= Edmund Borlase =

Edmund Borlase (1620-1682) was an Anglo-Irish historian and physician.

==Life==
He was son of Sir John Borlase, who received the appointment of master-general of the ordnance, Ireland, in 1634, and held office as lord justice there from 1640 to 1643. Edmund Borlase is stated by Anthony à Wood to have been educated at Dublin, and to have obtained the degree of doctor in physic at Leyden in 1650.

He subsequently settled in Chester, where, according to Wood, he 'practised his faculty with good success to his dying day.' Borlase in 1660 received the degree of doctor of medicine from the University of Oxford. He enjoyed the patronage of Charles Stanley, 8th Earl of Derby, to whom he dedicated a treatise, published in 1670, on 'Latham Spa in Lancashire, with some remarkable Cases and Cures affected by it.'

In 1676, Borlase published at London an octavo volume of 284 pages, with the following title: The Reduction of Ireland to the Crown of England; with the Governours since the Conquest by King Henry II, anno 1172; with some passages in their government. A brief account of the Rebellion, anno Dom. 1641. Also, the original of the Universitie of Dublin, and the Colledge of Physicians. The work was mainly a compilation from printed books, and terminated at the year 1672. In it, the author introduced some medical observations on diseases prevalent in Ireland. Among remedies for dysentery, he mentioned that recently, in cases of extremity, great use had 'been made of swine's dung drank in a convenient vehicle.' The compilation of a history of affairs in Ireland from 1641 to 1662 was undertaken by Borlase chiefly with the object of demonstrating that the administrators of the English government there had not acted adversely to the royal interests nor unjustly towards Irish Catholics.

For the purposes of his work, Borlase obtained a copy of an unpublished treatise on Irish affairs by Edward Hyde, 1st Earl of Clarendon. This he unskillfully altered and interpolated, to make it accord with his views. Borlase's work, after expurgation by Sir Roger L'Estrange, was published at London in 1680: 'The History of the execrable Irish Rebellion, trac'd from many preceding acts to the grand eruption, the 23 of October, 1641, and thence pursued to the Act of Settlement, 1662.' The publication attracted little attention, owing to the defective style and absence of the author's name.
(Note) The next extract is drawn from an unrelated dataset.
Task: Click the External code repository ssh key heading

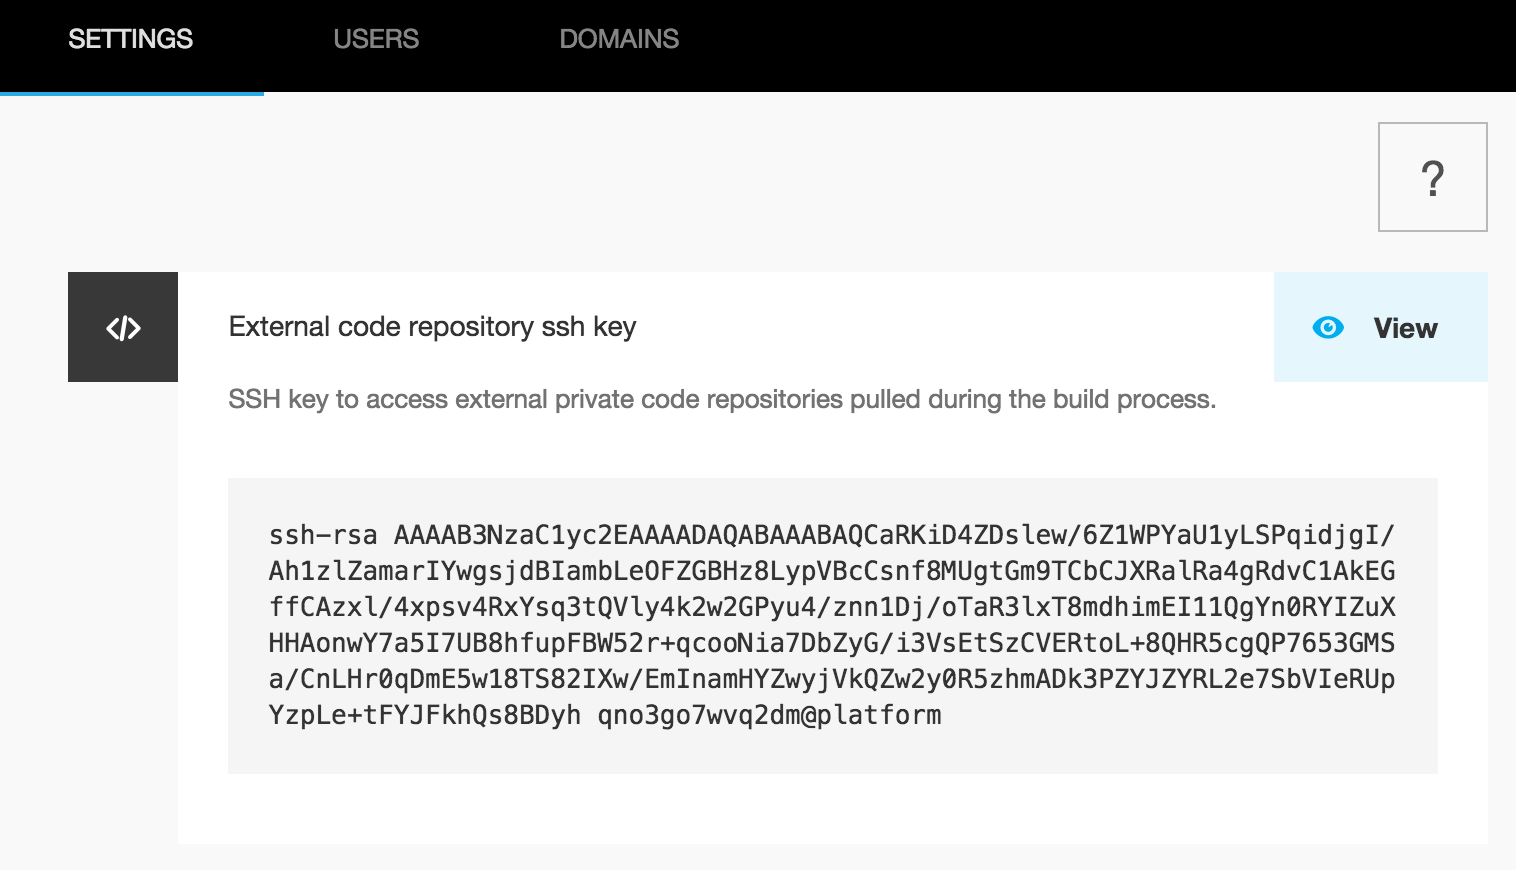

The appearance of Borlase's work induced James Tuchet, 3rd Earl of Castlehaven, to publish in the same year, at London, a small volume of 'Memoirs,' in which he gave an account of his 'engagement and carriage in the wars of Ireland.' Castlehaven's 'Memoirs' elicited a commentary which appeared at London in 1681, under the title of 'A Letter from a Person of Honour in the Country.'
Borlase, at the instance of Arthur Annesley, 1st Earl of Anglesey, published in the following year 'Brief Reflections on the Earl of Castlehaven's Memoirs of his engagement and carriage in the wars of Ireland,' &c., London, 1682. This publication was anonymous, but the initials ' E. B.' were appended to the address to the king, prefixed to it.

Borlase gave Bishop Gilbert Burnet some materials for the 'History' of the Reformation,' among which were papers relative to the English translation of the Bible.
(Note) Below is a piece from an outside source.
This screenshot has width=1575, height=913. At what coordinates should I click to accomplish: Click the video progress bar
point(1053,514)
The date of Borlase's death has not been mentioned. A copy of Borlase's 'History of the Irish Rebellion' by him, in which he re-inserted the portions excised by the licenser of the press, together with Borlase's collections and correspondence connected with his 'History,' is now in the Stowe collection at the British Museum. Some of these papers were printed at Dublin in 1882, in the 'History of the Irish Confederation and War in Ireland, 1641–1643. Borlase's ' History ' was republished at Dublin in 1743, without the author's name. In this edition the word ‘execrable’ was omitted from the title, and some documents not previously printed were given in an appendix to the volume.